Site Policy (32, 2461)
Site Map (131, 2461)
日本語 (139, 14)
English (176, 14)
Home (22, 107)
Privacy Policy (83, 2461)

------------------------------------------------------------

■ **PROBLEM REQUIREMENTS**
Each record above needs to be written out exactly, with nothing left out.

■ **SOLVED EXERCISE**
Site Policy (32, 2461)
Site Map (131, 2461)
日本語 (139, 14)
English (176, 14)
Home (22, 107)
Privacy Policy (83, 2461)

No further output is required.